2. A recent survey by Facts and Trends shows that being more devout results in greater generosity, both with time and money. This should not come as a surprise to Christians, but it does undermine the assertions that non-theists are just as moral and generous as Christians.

Religious individuals are more likely to have volunteered and donated to the poor in the last week compared to the irreligious. Highly religious Christians are also more likely than other self-identified Christians.

A third (33 percent) of Americans say they volunteered in the past week. However, 35 percent of religious individuals volunteered versus 27 percent of the unaffiliated.

Much of the difference comes from church involvement. Twelve percent of Christians say they volunteered mainly through their church and 21 percent say it was primarily through another organization. For the religiously unaffiliated, 24 percent volunteered outside of a church and only 2 percent say they served mainly through a church.

While church participation provides a built-in advantage in opportunities for volunteering for the religious, a similar gap exists in donating to the poor.

More than half (52 percent) of Christians say they donated money, time, or goods to help the poor in the past week. Fewer than a third (31 percent) of the unaffiliated say the same.

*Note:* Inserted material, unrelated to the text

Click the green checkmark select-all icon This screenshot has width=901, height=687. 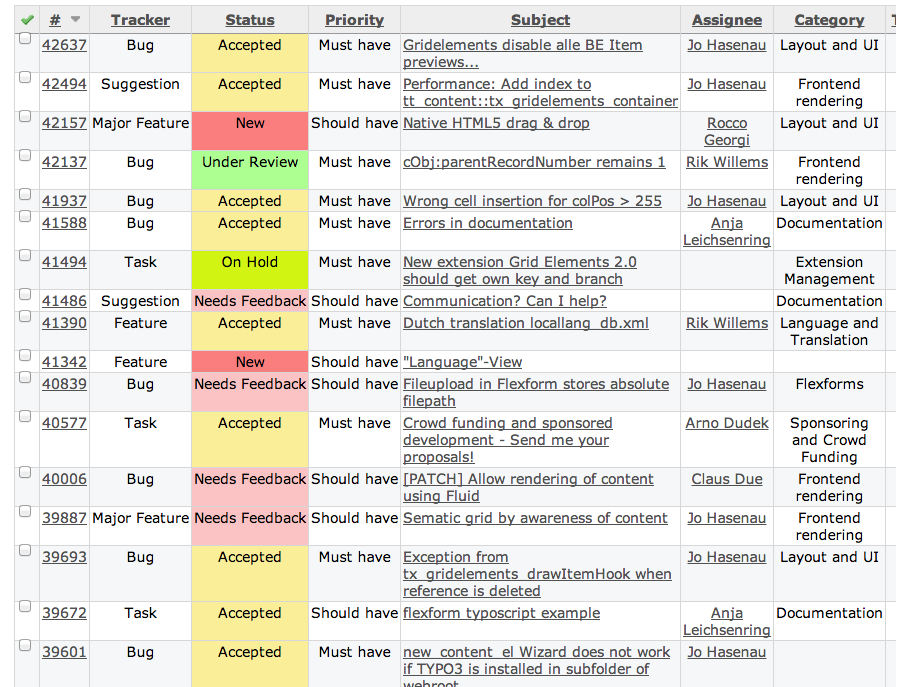(x=26, y=19)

3. There's no question that the political left largely doesn't get the importance of religion in the lives of many Americans. In this video, Emma Green outlines some of the reasons for that dismissal:

4. John Mark Reynolds wrote a post arguing we should not justify "small" sins just to avoid big ones:

Some people avoid a huge evil by doing an even bigger one. Certain defenders of abortion think it better for the baby to die than become part of the surplus population. They swallow a moral whale to avoid a camel size problem: how to help the poor in a free society. Of course, I am told some pro-life folk only care for the life of the baby, avoiding whale stew, but then swallow the camel: they do not care for the born baby and mother.*

My own idea is that we should avoid eating whales (they are endangered) or camels (no comment).

Here is a more subtle problem. I am tempted to swallow a gnat to avoid having to swallow a camel. Surely I can tell this lie for the boss to help keep the ministry going? Sure the boss is a racist, but she is doing so much good. Let me say nothing after her joke. I swallow a little gnat in order to avoid great evils.

5. Reading the Bible is important, as I argued in an earlier post; Andy Naselli provides three tips for reading the Bible. Just do it.

When you listen to an audio-Bible, you’ll be surprised how quickly the time goes by and how much of the Bible you “read.”

Sometimes I listen while doing other tasks such as driving or cleaning or running, but I’ve found it to be incredibly profitable to listen while following along in a different English translation (or in the original languages). Listening to a different version than you are reading helps keep you engaged as you inquisitively consider various renderings. The pace is so fast that you miss all sorts of nuances, but you gain a valuable macro-perspective.

Audio-Bibles work well for the Bible’s many styles of literature, though they work best for stories as opposed to proverbs or letters. This is evident when listening to dramatized audio-Bibles (such as my family’s favorite: The Bible Experience). But it’s worth remembering that the congregations whom Paul addressed in his letters typically listened to Paul’s letters and did not own personal copies of them.